Last Updated on Thursday, 14 April 2016, 13:03 by Denis Chabrol
The Alliance For Change (AFC) appeared to have used the ongoing controversy over Minister of State, Joseph Harmon to address an imbalance in power between the Cabinet and the Presidency, political scientists said Thursday.
Political Scientist, Dr. David Hinds observed that the AFC had negotiated the numerical allocation of seats in the Cummingsburg Accord but failed to discuss the assignment of power. After the AFC secured key ministries such as Public Security, Agriculture, Public Infrastructure and Public Security, he said the People’s National Congress Reform (PNCR)- the largest partner in A Partnership for National Unity and the entire coalition- concentrated power in the Presidency. “I think if the Cabinet is allowed to exercise as much power as it should, the AFC would be allowed to exercise a lot of power and so I think what we have is the Ministry of the Presidency as a counter-weight against the AFC’s influence in the traditional cabinet so what is happening is the cabinet now becomes a kind of balancer against the AFC’s control of the Cabinet,” he told Demerara Waves Online News.
“When you have a one-party government the two parts of the executive works more harmoniously. But in the case of a coalition this is not necessarily the case. I would say that in the present government, the cabinet is the junior partner insofar as actual wielding of power is concerned,” he said.
The United States-based Political Scientist believes that the David Granger-led administration will be hesitant to give into the AFC’s call for the Minister of State to be stripped of several of his responsibilities. “When you shift those away from him, do you give them to the Prime Minister or so? I think they are going to be hesitant to do that. I think they would want to keep those things under the control of the Presidency… Even if they take some of those from Harmon is to make sure that the powers reside in the Presidency and we may well see as a compromise they opt for another Minister of State,” he said.

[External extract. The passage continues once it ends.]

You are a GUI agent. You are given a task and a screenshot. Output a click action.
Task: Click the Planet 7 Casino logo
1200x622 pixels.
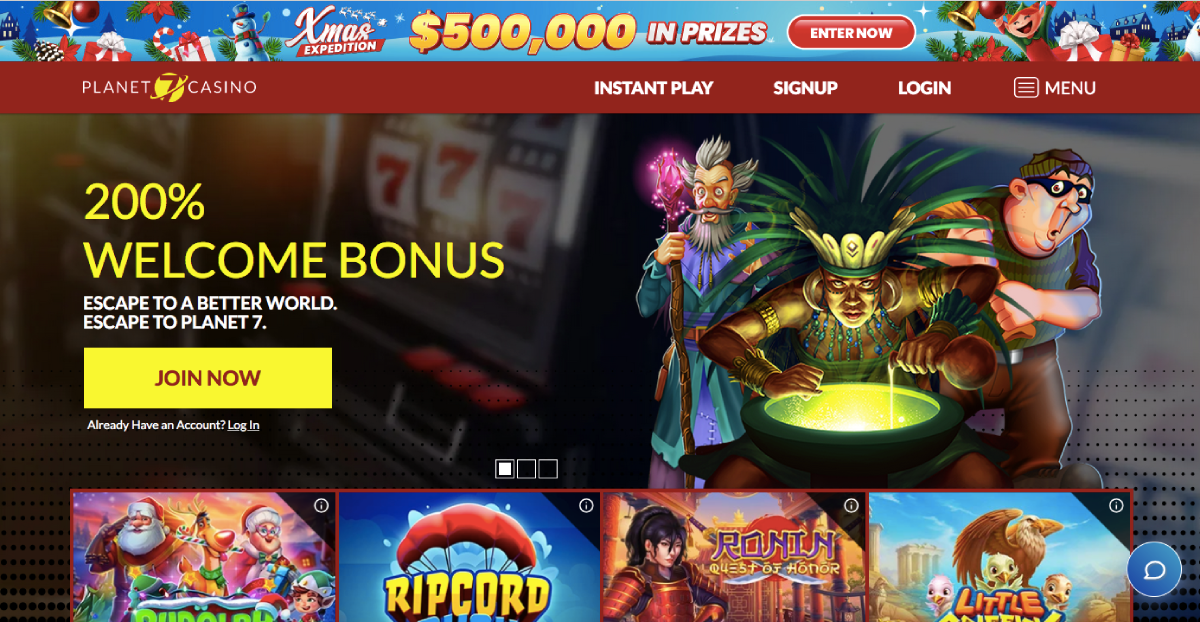coord(169,87)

The Cummingsburg Accord, he said, did not address the division of governance authority but now the AFC is hiding its call for more authority in its call for Harmon’s responsibilities to be split.. “Having the Cabinet seats does not necessarily amount to influence and power and I think the real nerve-centre of the governance is the Ministry of the Presidency rather than the Cabinet. I think that is part of what the AFC is responding to because they realize that a lot of the powers resides in the power of the presidency and they may not want to be as frank as what I am saying here so they are talking about splitting up the powers of Joe Harmon,” he said.
Hinds argued that in the absence of a mechanism such as political committee or council outside Cabinet to prevent and resolve sensitive political issues before they become public, the coalition would encounter problems. “If you had a council, that’s where you meet and you decide whether Harmon’s powers are too much and what should be done,” he said, adding that the now rescinded appointment of Brian “BK” Tiwari as Harmon’s ministerial adviser was “bound to be controversial and should have been placed before a wider body.”
Former University of Guyana Political Science lecturer, Freddie Kissoon said the AFC’s support has been declining ever since after the May 11, 2015 general elections because Guyanese have recognised that Prime Minister Moses Nagamootoo has no real power although he is constitutionally the President’s principal assistant. Kissoon, like Hinds, believes that the AFC has taken advantage of the Harmon controversy to hammer home its position. “What the Harmon imbroglio has done- it has given them an opportunity to say ‘ when you look at what Harmon was doing, it relates back to his enormity power; it relates that he was co-terminus with the President… I think the AFC saw this as a golden opportunity to complain that ‘we didn’t get the kind of power we thought we should seeing that we put the PNC back in power’ and they couldn’t bring it up at random, they couldn’t bring it up as an after-thought because the reaction of the Guyanese people would be ‘why you are doing this now’ so I think the Harmon fiasco was the impetus,” he told Demerara Waves.
While Kissoon agrees that the AFC failed to negotiate power rather than the number of parliamentarians, he does not believe that that party will get anything more because AFC and APNU would not want to appear to be engaged in in-fighting.
Hinds suggested that at any rate such a committee should not have approved Tiwari’s appointment because of serious questions that have been raised in forensic reports about his business dealings with the previous People’s Progressive Party Civic (PPPC) administration. “I think the rescinding of Tiwari’s thing has least to do with whether Harmon over-reached and it has more to do with the political consequences of such a thing. The APNU+AFC supporters do not want those people to go close to power…You can’t on the one hand have those audit reports coming out and then on the other hand go and appoint somebody who is part of that crowd. I think that is politically suicidal ,” he said.
Harmon has been also accused of ordering the Guyana Revenue Authority (GRA) to halt the seizure of two luxury vehicles belonging the Chinese company, Baishan Lin , days after he had returned from China where he was seen in a photograph aboard a private jet with top officials of that company.
The vehicles were subsequently seized and the President said he had instructed that there must be no intrusion in the work of other ministers.